» **Given data**:
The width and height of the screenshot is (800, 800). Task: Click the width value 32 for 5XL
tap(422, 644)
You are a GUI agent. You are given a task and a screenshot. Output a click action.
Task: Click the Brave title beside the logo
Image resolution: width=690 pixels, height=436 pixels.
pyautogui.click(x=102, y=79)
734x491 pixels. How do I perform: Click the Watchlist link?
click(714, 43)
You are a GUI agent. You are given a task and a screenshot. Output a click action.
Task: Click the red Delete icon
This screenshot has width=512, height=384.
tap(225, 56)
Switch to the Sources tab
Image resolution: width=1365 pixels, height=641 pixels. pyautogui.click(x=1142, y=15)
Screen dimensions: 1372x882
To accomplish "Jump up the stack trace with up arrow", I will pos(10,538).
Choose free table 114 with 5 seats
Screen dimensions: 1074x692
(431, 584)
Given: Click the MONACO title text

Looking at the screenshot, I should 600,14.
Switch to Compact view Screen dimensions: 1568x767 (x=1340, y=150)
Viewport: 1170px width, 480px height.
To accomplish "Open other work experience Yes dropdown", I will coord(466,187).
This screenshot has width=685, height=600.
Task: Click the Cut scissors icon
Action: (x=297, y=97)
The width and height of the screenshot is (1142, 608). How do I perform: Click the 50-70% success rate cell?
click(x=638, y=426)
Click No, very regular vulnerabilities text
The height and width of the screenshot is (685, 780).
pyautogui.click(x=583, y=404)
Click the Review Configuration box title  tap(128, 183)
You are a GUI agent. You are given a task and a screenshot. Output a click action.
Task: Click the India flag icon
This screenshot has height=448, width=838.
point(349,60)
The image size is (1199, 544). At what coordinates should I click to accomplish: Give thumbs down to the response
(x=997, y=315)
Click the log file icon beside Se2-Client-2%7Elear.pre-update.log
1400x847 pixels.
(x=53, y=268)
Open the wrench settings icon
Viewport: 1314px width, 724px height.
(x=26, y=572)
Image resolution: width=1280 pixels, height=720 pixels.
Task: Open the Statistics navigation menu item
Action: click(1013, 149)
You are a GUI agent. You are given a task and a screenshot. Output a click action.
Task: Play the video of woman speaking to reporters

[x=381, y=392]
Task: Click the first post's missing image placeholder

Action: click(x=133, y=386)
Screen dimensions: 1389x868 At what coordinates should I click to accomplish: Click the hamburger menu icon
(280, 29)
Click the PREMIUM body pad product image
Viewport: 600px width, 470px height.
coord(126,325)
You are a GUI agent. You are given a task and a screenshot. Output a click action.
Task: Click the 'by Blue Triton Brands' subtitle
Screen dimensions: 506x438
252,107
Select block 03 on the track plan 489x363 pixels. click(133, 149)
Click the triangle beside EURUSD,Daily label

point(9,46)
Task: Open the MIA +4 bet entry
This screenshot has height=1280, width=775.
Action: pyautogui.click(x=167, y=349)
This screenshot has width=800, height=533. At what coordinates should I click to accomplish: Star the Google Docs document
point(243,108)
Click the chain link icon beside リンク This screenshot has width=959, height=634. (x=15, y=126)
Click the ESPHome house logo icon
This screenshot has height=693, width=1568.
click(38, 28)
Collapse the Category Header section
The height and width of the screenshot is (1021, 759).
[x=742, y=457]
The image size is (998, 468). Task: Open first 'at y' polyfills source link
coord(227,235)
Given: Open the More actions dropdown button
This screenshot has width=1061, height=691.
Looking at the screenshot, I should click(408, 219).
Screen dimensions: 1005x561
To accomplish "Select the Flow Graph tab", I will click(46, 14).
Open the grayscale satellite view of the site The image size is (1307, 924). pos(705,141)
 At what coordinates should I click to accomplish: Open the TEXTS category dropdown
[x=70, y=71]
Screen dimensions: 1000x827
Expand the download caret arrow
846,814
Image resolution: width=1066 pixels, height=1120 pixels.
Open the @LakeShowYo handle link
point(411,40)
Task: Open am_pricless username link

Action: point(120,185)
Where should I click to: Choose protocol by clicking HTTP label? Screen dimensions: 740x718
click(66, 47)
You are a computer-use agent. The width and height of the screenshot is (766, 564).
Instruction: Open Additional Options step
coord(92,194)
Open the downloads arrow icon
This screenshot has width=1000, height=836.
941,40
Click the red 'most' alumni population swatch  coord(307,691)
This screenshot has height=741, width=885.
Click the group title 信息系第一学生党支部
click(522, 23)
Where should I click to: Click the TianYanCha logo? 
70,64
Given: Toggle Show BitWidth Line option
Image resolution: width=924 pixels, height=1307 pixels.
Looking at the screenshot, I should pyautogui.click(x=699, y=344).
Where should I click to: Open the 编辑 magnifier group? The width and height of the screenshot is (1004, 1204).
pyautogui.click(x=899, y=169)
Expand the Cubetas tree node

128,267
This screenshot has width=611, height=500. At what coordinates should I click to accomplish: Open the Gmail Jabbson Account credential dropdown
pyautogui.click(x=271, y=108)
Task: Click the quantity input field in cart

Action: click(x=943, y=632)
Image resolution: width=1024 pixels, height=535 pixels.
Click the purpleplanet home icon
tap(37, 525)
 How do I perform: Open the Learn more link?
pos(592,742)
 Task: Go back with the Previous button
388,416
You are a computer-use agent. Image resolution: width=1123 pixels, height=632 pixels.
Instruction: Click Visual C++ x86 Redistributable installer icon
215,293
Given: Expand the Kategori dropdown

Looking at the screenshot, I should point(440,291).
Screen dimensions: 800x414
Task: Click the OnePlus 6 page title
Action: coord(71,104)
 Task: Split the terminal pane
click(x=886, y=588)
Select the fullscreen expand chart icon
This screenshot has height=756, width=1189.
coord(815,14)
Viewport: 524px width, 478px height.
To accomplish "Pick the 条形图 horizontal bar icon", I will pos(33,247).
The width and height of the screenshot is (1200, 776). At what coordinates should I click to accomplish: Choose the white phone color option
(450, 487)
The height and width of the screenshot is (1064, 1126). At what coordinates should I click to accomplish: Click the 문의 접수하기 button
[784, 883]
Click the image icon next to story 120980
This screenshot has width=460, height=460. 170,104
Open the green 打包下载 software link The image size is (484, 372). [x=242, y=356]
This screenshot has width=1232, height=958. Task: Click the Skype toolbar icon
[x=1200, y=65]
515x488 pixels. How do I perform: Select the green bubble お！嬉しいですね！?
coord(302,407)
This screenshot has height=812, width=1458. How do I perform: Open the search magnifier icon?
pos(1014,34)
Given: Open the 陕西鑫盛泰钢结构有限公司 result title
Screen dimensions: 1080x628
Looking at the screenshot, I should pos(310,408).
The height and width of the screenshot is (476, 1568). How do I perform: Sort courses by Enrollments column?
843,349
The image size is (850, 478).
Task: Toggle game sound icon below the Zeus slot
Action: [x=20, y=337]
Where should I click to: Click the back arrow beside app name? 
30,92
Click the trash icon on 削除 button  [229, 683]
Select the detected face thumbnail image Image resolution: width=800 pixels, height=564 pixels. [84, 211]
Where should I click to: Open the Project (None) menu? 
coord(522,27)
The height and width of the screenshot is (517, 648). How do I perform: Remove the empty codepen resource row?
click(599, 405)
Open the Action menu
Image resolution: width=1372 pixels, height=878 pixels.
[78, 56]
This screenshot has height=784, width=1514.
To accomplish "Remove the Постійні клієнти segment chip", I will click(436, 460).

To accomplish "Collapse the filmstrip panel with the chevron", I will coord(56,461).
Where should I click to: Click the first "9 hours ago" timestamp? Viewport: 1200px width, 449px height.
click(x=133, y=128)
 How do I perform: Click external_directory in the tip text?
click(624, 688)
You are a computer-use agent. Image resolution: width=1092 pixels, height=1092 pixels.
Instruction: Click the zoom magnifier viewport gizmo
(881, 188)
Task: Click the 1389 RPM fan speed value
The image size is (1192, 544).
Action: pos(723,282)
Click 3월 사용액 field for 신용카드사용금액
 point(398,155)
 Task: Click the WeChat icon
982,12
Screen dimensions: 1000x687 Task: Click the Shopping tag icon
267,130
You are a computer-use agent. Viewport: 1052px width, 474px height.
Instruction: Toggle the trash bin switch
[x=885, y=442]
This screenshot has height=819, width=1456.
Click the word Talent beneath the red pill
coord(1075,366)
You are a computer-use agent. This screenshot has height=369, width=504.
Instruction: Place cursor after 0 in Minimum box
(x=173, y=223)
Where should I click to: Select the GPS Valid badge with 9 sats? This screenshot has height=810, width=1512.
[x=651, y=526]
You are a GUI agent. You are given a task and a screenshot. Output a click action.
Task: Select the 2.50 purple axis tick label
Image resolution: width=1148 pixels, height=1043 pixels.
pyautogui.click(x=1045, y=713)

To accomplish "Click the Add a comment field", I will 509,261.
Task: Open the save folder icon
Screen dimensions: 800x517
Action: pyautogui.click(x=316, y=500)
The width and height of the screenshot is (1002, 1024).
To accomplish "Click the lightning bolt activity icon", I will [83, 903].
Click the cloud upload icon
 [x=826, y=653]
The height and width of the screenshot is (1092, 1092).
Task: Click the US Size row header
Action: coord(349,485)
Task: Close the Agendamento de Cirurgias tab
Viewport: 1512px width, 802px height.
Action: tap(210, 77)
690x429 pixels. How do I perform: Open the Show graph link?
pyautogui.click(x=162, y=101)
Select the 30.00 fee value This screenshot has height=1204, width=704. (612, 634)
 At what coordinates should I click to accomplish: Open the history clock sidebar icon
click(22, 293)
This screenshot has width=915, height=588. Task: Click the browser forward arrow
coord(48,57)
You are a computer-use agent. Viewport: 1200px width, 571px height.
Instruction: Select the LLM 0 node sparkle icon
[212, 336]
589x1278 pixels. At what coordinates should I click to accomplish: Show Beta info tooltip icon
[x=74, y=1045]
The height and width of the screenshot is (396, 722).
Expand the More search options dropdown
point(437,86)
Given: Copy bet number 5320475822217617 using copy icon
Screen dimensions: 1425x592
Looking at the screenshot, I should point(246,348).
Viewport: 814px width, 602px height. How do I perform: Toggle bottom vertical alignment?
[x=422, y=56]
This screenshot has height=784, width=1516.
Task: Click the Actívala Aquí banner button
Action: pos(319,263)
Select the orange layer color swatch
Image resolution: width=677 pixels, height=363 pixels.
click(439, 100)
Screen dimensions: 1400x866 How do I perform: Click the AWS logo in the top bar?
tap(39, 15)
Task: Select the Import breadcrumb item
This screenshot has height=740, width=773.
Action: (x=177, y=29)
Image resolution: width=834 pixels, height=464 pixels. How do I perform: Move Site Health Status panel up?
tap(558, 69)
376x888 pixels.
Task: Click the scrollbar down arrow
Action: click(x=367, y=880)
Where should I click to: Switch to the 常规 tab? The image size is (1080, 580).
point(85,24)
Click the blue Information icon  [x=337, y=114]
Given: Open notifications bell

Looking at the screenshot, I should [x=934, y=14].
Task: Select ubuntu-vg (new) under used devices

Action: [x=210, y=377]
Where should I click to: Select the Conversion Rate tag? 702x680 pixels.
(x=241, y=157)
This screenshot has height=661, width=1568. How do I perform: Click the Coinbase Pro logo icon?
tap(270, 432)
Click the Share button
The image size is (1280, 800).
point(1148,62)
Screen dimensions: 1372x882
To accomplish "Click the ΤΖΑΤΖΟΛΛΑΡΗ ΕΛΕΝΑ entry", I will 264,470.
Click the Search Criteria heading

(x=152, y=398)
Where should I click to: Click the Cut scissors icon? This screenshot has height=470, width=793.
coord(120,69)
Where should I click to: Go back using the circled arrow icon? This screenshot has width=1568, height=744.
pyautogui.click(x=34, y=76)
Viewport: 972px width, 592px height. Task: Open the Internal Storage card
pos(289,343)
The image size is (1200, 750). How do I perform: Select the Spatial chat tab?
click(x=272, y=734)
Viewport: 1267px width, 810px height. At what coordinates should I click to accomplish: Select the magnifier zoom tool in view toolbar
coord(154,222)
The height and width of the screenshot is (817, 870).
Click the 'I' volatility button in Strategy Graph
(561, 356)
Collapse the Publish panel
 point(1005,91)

» **Requirement**:
Repeat the entries above verbatim, but only from the line that has "Collapse the Category Header section" down to the line that has "Given: Open the More actions dropdown button", inclusive.

» **Response for this exercise**:
Collapse the Category Header section
The height and width of the screenshot is (1021, 759).
[x=742, y=457]
The image size is (998, 468). Task: Open first 'at y' polyfills source link
coord(227,235)
Given: Open the More actions dropdown button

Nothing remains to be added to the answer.